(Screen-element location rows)
## Start

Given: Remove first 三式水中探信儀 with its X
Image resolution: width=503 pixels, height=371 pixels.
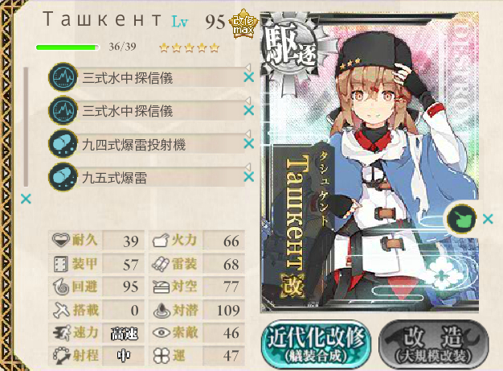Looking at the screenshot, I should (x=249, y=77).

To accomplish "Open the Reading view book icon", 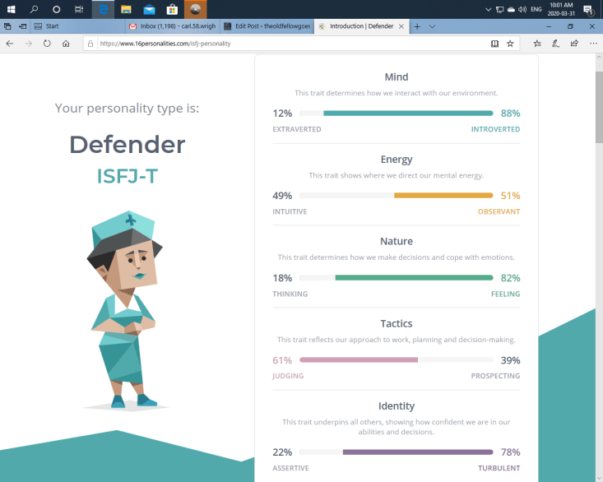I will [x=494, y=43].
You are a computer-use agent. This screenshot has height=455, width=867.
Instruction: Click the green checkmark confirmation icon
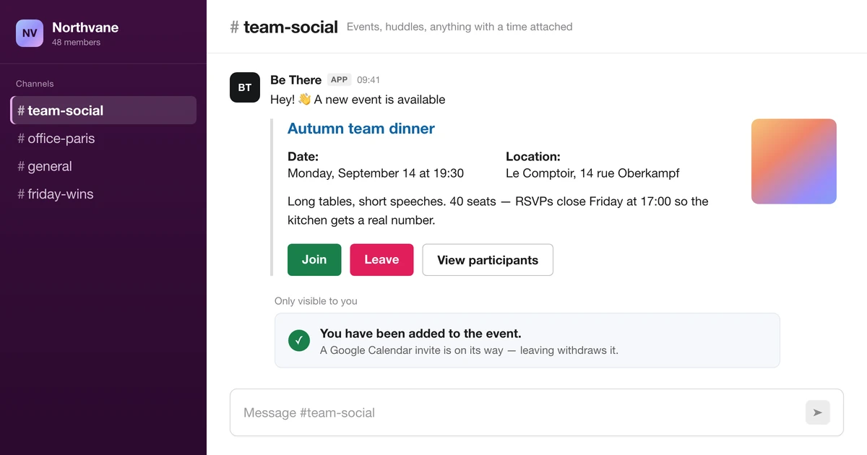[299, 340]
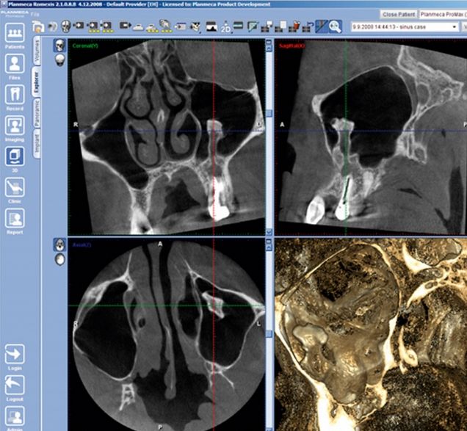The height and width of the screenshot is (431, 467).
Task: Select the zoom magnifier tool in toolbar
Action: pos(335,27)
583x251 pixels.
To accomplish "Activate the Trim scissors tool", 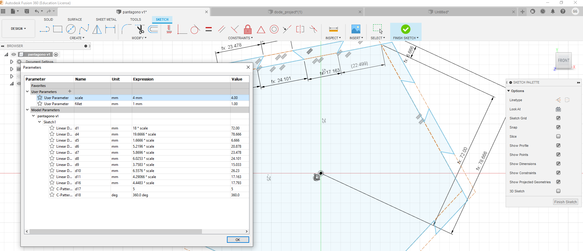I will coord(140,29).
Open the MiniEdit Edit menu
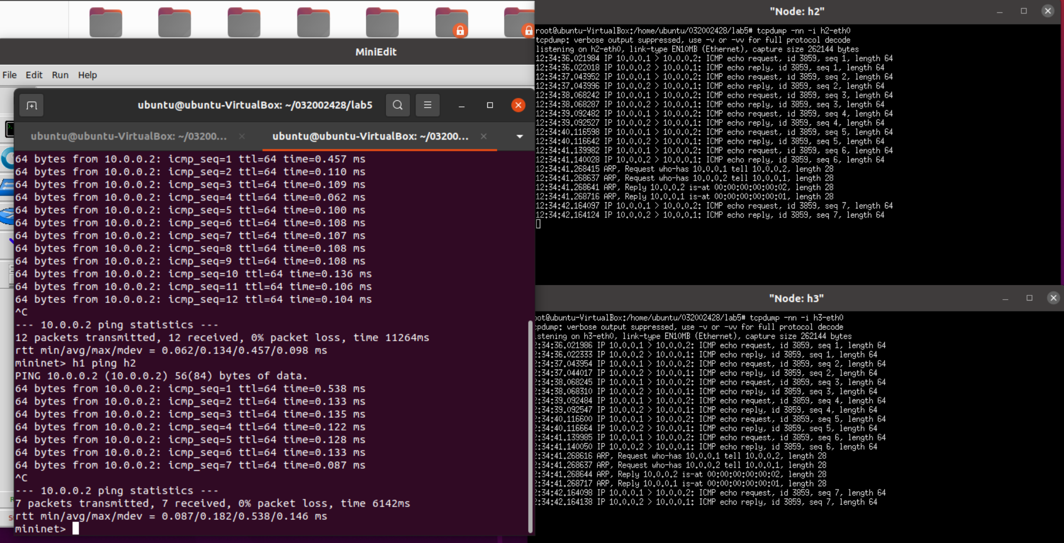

## End

* _What to do_:
Transcribe the lines above, from the line containing "You are a computer-use" through the line containing "Action: pos(335,27)", including both of those lines. Leave the pictures out of your answer.

* _Answer to the task_:
You are a computer-use agent. This screenshot has height=455, width=867.
Instruction: Click the green checkmark confirmation icon
[299, 340]
The height and width of the screenshot is (431, 467).
Task: Select the zoom magnifier tool in toolbar
Action: pos(335,27)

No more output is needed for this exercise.